L’Agenzia Italiana del Farmaco ha aggiornato i criteri per l’applicazione delle disposizioni per lo smaltimento delle scorte di medicinali per i quali siano intervenute modifiche del foglio illustrativo attraverso la consegna della versione aggiornata da parte del farmacista. La nuova norma prevede che nei casi di modifiche recenti non ancora riportate all’interno della confezione (riguardanti restrizioni dell’indicazione terapeutica, modifiche dello schema posologico, nuove controindicazioni, avvertenze speciali e precauzioni d’impiego, interazioni, nuove avvertenze per l’uso in gravidanza e durante l’allattamento, aggiunta di effetti indesiderati o modifica nella frequenza di quelli già descritti, nuove informazioni sul rischio di sovradosaggio, modifica restrittiva delle condizioni di conservazione e della validità dopo la prima apertura), all’atto della consegna del medicinale da parte del farmacista, il cittadino sceglie la modalità per il ritiro del foglio illustrativo aggiornato e conforme a quello autorizzato, in formato cartaceo o digitale.

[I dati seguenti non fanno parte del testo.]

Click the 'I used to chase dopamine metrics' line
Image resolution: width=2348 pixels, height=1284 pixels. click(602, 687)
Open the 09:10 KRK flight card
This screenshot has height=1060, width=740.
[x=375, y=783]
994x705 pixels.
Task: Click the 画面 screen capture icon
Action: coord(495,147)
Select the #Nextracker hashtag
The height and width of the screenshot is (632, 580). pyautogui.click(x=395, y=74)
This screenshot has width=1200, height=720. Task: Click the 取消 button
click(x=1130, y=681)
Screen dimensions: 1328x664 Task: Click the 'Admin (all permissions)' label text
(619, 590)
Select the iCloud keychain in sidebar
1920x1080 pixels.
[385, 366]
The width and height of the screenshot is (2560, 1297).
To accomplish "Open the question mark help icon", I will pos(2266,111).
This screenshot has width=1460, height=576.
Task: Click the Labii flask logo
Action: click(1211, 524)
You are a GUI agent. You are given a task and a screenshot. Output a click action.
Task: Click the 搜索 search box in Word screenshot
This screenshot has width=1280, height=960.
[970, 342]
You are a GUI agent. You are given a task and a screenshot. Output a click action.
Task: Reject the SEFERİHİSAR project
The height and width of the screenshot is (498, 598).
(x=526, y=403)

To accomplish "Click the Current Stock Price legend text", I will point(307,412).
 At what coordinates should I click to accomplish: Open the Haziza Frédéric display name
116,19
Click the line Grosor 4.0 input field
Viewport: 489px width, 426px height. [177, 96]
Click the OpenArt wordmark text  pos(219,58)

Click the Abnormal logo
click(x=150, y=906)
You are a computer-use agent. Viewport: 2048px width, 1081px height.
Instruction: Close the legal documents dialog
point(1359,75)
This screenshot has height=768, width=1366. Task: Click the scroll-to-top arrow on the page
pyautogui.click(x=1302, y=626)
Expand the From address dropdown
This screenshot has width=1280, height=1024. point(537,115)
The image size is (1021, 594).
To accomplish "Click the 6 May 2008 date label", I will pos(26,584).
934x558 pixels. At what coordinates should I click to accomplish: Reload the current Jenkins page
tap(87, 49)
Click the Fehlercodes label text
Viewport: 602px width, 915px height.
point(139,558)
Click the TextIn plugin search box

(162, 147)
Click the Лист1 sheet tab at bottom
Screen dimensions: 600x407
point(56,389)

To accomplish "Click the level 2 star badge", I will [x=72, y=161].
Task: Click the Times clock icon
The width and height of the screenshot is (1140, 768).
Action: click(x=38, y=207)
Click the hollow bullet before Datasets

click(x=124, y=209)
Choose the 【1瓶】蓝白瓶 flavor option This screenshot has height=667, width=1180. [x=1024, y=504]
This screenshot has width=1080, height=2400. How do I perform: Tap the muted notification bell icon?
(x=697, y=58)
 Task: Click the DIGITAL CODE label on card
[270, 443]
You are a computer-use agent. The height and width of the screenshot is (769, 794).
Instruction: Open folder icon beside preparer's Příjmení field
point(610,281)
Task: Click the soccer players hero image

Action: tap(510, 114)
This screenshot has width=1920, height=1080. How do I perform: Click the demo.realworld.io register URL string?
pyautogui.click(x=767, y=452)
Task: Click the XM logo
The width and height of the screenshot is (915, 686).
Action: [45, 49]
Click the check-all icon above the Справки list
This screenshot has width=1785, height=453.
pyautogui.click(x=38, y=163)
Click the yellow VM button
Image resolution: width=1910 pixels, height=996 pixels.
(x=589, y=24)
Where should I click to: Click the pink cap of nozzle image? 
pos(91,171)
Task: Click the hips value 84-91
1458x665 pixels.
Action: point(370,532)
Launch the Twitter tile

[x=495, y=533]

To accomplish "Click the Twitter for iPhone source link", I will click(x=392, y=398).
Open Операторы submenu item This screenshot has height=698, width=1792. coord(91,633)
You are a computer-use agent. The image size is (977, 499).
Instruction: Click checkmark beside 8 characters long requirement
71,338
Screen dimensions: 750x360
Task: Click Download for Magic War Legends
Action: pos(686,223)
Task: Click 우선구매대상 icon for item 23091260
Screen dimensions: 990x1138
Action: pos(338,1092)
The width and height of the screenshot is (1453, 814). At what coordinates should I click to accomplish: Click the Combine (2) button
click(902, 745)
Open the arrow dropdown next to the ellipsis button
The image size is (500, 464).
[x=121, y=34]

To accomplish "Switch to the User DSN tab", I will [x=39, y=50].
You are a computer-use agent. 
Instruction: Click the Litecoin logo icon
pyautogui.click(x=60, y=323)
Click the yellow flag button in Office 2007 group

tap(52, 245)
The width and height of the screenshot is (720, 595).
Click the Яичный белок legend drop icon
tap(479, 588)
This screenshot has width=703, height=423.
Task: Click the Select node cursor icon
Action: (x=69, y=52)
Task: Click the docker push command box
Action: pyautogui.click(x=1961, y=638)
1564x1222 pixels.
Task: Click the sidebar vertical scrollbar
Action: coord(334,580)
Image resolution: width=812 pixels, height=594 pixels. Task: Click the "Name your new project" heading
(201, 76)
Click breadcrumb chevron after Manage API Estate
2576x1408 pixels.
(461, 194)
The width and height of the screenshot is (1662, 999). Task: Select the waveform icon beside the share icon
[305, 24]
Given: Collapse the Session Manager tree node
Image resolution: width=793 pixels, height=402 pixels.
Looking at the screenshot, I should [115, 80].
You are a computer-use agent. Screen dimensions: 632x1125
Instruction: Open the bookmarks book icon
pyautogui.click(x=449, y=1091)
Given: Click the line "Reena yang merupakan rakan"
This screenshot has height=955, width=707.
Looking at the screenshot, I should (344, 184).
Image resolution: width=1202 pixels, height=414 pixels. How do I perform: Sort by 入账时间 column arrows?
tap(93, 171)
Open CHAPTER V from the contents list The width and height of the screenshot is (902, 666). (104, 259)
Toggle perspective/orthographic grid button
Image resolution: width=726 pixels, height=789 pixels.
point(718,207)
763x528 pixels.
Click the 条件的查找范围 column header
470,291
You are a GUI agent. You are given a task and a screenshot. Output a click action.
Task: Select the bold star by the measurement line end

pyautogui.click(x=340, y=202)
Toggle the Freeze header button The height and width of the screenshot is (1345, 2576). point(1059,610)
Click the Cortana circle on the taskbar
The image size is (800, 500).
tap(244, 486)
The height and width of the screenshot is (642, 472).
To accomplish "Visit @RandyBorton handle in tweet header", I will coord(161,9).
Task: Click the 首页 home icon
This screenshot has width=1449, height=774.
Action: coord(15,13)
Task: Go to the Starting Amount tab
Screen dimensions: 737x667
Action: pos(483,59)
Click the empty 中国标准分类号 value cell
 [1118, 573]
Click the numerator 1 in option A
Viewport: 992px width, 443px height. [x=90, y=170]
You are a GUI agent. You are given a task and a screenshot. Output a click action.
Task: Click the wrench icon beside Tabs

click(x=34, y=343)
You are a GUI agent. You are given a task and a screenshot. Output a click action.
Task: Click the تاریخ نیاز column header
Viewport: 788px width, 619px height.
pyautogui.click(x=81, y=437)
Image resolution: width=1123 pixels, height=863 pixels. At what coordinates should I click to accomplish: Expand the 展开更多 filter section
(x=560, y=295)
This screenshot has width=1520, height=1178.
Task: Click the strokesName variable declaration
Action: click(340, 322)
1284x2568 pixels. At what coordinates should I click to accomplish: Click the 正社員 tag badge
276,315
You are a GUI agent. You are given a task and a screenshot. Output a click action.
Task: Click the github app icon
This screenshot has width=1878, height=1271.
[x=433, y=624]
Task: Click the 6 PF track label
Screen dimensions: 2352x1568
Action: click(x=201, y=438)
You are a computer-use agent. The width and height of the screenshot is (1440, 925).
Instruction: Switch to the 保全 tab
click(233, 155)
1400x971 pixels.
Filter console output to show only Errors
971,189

Il Foglio Illustrativo aggiornato sarà, inoltre, disponibile nella Banca Dati Farmaci di Agenzia, dove è possibile consultare anche l’ultima versione del riassunto delle caratteristiche del prodotto.
Oltre a contribuire a garantire sempre al cittadino un’informazione aggiornata, autorevole e sicura, la consegna in farmacia dell’ultima versione del foglio illustrativo porta con sé il significativo vantaggio di ridurre l’impatto ambientale che può derivare dallo spreco di confezioni di medicinali ancora integri, sicuri ed efficaci (che altrimenti sarebbero ritirate dal mercato e distrutte per essere sostituite da confezioni che differiscono solo ed esclusivamente per il Foglio Illustrativo aggiornato).